### TEXT UNDER STUDY
========================================================================
[Openstack-operators] [nova] Queens PTG recap - everything else
Matt Riedemann
mriedemos at gmail.com
Mon Sep 18 21:58:32 UTC 2017
There was a whole lot of other stuff discussed at the PTG. The details
are in [1]. I won't go into everything here, so I'm just highlighting
some of the more concrete items that had owners or TODOs.
Ironic
------
The Ironic team came over on Wednesday afternoon. We talked a bit, had
some laughs, it was a good time. Since I don't speak fluent baremetal,
Dmitry Tantsur is going to recap those discussions in the mailing list.
Thanks again, Dmitry.
Privsep
-------
Michael Still has been going hog wild converting the nova libvirt driver
code to use privsep instead of rootwrap. He has a series of changes
tracked under this blueprint [2]. Most of the discussion was a refresh
on privsep and a recap of what's already been merged and some discussion
on outstanding patches. The goal for Queens is to get the entire libvirt
driver converted and also try to get all of nova-compute converted, but
we want to limit that to getting things merged early in the release to
flush out bugs since a lot of these are weird, possibly untested code
paths. There was also discussion of a kind of privsep heartbeat daemon
to tell if it's running (even though it's not a separate service) but
this is complicated and is not something we'll pursue for Queens.
========================================================================
Pixel coordinate grounding records
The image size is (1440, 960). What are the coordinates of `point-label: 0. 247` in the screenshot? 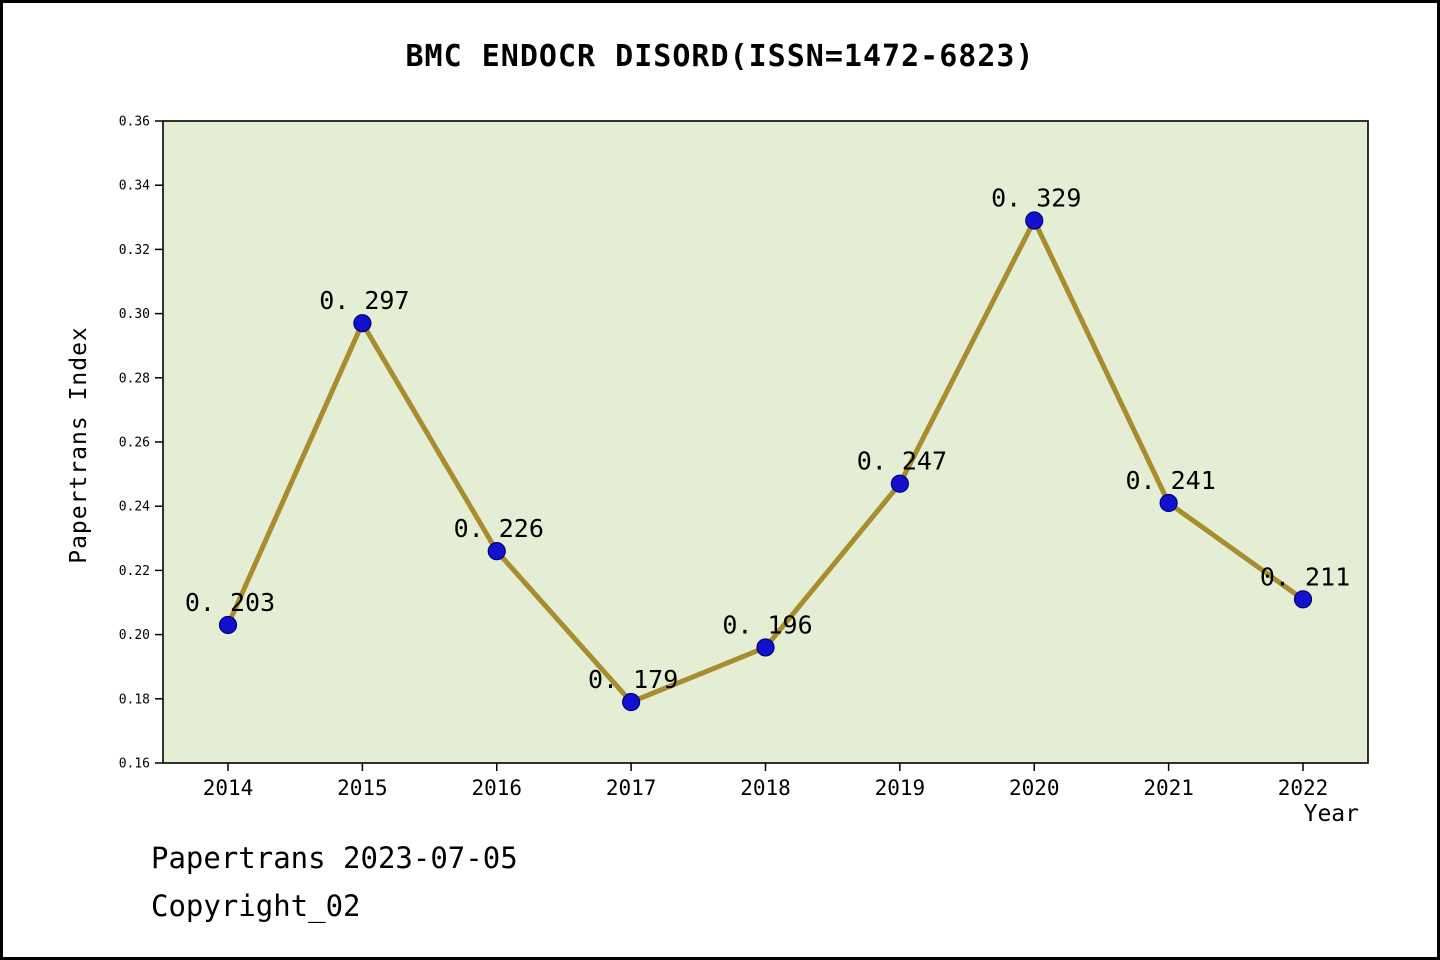 It's located at (902, 462).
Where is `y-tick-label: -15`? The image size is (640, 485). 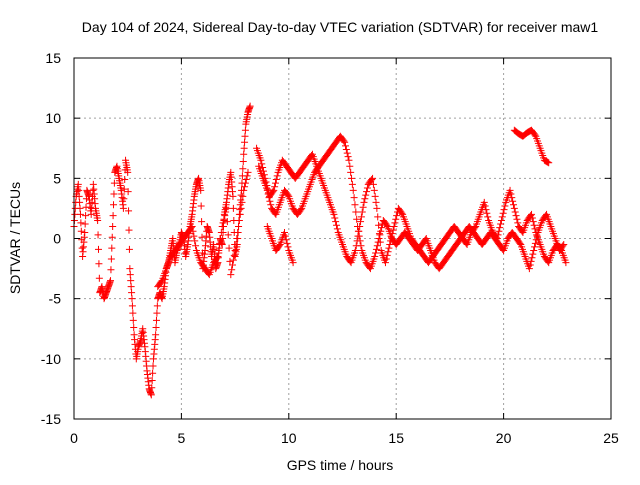 y-tick-label: -15 is located at coordinates (51, 419).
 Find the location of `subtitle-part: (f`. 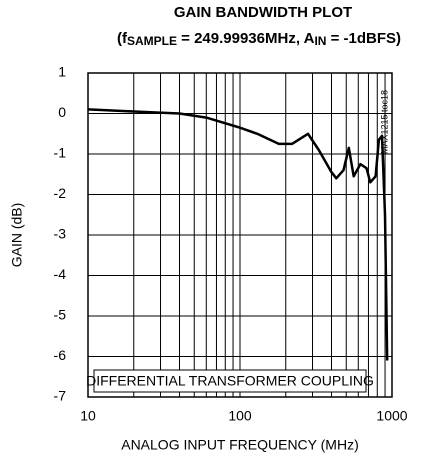

subtitle-part: (f is located at coordinates (122, 38).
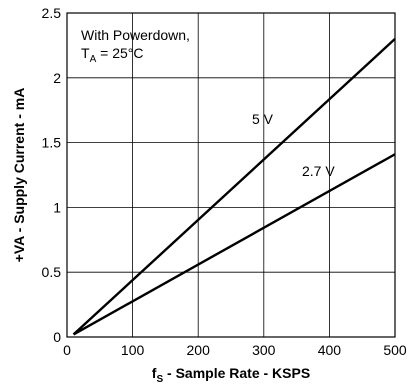 This screenshot has height=389, width=417. Describe the element at coordinates (235, 350) in the screenshot. I see `x-tick-labels: 0 100 200 300 400 500` at that location.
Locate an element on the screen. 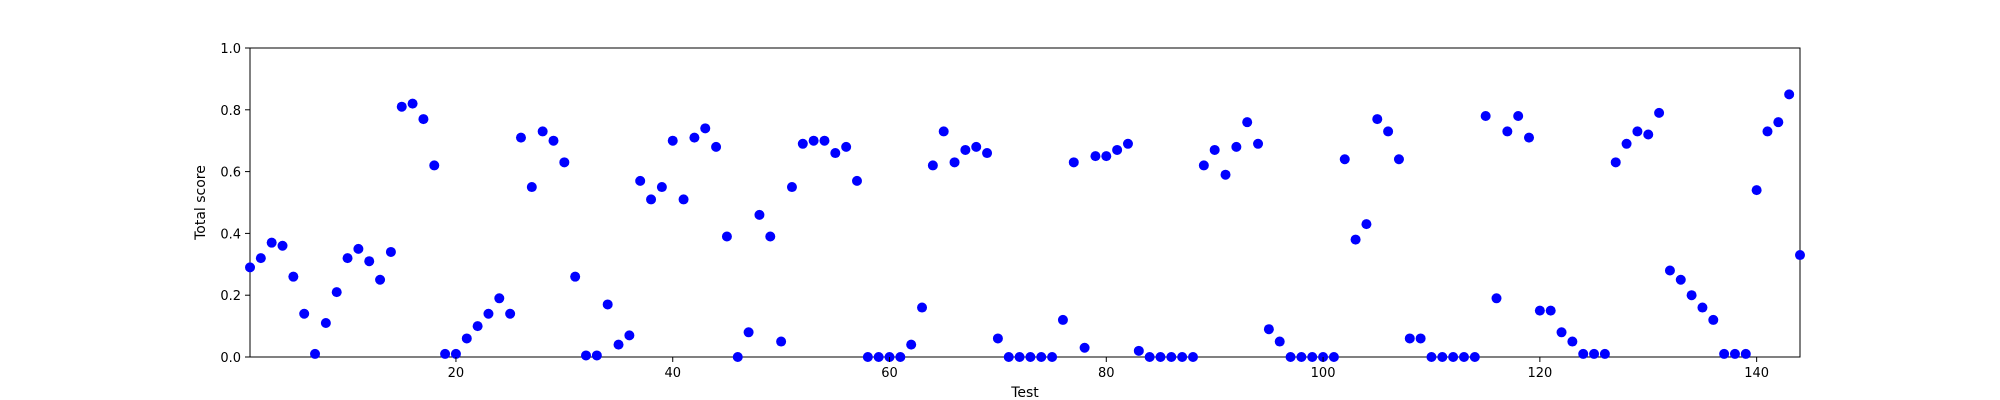 The width and height of the screenshot is (2000, 400). y-tick-label: 0.8 is located at coordinates (230, 112).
========================================================================
### WORK ITEM
Using the Queens PTG recap, decide whether each statement agrees with the text, answering yes or no and quoting the deciding words. 1. Dmitry Tantsur will recap the Ironic discussions on the mailing list. 2. A privsep heartbeat daemon is planned for Queens. 3. Michael Still is converting the nova libvirt driver code from privsep to rootwrap. These records are not used in any way here.

### SOLUTION TO THIS TASK
1. Yes: "Dmitry Tantsur is going to recap those discussions in the mailing list."
2. No: "this is complicated and is not something we'll pursue for Queens."
3. No: "converting the nova libvirt driver code to use privsep instead of rootwrap"